We stare at each other intently for a few moments, each challenging the other silently to say something. John awkwardly clears his throat. And then, Sherlock Holmes starts to chuckle heartily.

"How fascinating." he remarks, and continues to look at me questioningly, all the while continuing to laugh to himself. John and I make eye contact, and he shrugs, just as confused as I am. But then, that chief officer, D.I. Lestrade, comes running up to us.

"The ambulance carrying the suspect has disappeared. We're not getting any signal from the vehicle…" he pants. Holmes immediately stops laughing, and considers this new development.

"Where did you lose contact?" he asks, and abruptly walks away with the detective inspector, with only a "Come, John." directed at his companion. John rolls his eyes.

"Bloody git." he mumbles, and then shakes my hand again and thanks me.

"Sorry I have to strand you alone amongst this chaos, but a summons from the mighty Sherlock Holmes is not to be ignored." I snort at this, and watch him as he starts to walk away. Suddenly, I remember something.

"John!" I yell at the retreating figure, and he turns back. "What was on the papers that Williams took with him?" I had forgotten to ask about them earlier. But John looks perplexed by my question.

"Papers? What papers? I searched him myself, as did several of the police officers, directly after his fall. There was no sign of any papers… and the crime scene has been searched thoroughly… perhaps you're remembering things a bit incorrectly; that's not uncommon after a shock." I shrug, not sure of what to think, and he smiles encouragingly. "Well, goodbye Miss Degas. This has certainly been an experience. I think you may be the only person I've ever seen to ever make the great Sherlock Holmes entirely speechless. Maybe I'll see you around." And with that, he gives a friendly wave, and disappears into the sea of investigation occurring.

I shake my head. I'm not sure what I saw, but I was almost positive that Williams put those papers in his pocket… and then my thoughts are interrupted by and ear piercing squeal. I turn, and of course, it's Andrea running at me.

After a rather painful embrace and much exclaiming from my best friend, Andrea is given leave to take me back to the residence hall. She talks the entire way back, fussing over me, and prattling on about how she's going to make me take it easy over the oncoming weekend.

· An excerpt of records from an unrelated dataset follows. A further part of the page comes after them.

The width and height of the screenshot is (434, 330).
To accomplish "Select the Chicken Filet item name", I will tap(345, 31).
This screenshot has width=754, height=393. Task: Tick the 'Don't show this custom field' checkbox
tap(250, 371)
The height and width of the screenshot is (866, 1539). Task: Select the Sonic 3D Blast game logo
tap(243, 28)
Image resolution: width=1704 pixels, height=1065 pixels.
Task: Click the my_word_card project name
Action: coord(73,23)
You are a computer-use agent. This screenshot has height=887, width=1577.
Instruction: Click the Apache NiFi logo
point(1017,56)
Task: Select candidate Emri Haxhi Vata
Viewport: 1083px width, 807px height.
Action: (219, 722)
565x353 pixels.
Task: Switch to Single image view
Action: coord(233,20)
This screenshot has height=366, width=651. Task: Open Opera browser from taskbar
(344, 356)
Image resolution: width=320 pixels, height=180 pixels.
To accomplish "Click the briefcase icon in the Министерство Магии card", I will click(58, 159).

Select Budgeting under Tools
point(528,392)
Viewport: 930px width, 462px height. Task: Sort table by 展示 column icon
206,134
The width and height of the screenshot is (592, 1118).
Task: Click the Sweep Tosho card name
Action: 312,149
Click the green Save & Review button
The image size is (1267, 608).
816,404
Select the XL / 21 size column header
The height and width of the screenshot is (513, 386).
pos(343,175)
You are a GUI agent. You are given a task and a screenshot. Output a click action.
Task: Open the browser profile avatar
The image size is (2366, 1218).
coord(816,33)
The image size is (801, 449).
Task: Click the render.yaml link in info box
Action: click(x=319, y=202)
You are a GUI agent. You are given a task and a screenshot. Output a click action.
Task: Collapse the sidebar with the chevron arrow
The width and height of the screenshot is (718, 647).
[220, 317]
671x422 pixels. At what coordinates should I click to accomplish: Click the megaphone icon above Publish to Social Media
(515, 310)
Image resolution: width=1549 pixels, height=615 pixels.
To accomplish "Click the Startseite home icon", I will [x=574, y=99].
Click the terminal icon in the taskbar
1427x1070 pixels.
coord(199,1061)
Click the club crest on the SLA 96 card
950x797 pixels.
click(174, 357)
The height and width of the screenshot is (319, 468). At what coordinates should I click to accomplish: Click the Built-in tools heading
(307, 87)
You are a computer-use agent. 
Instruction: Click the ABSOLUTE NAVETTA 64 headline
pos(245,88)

I only nod and "uh-huh," to her incessant chatter. It's not that I'm unhappy at her kindness, it's just that my mind is somewhere else, far away, trying to comprehend this fascinating Sherlock Holmes and the mystery of these disappearing papers. I'm not exactly positive about what just happened, but I have an uneasy feeling that it's going to have a much bigger impact than anyone, least of all myself, could ever have imagined.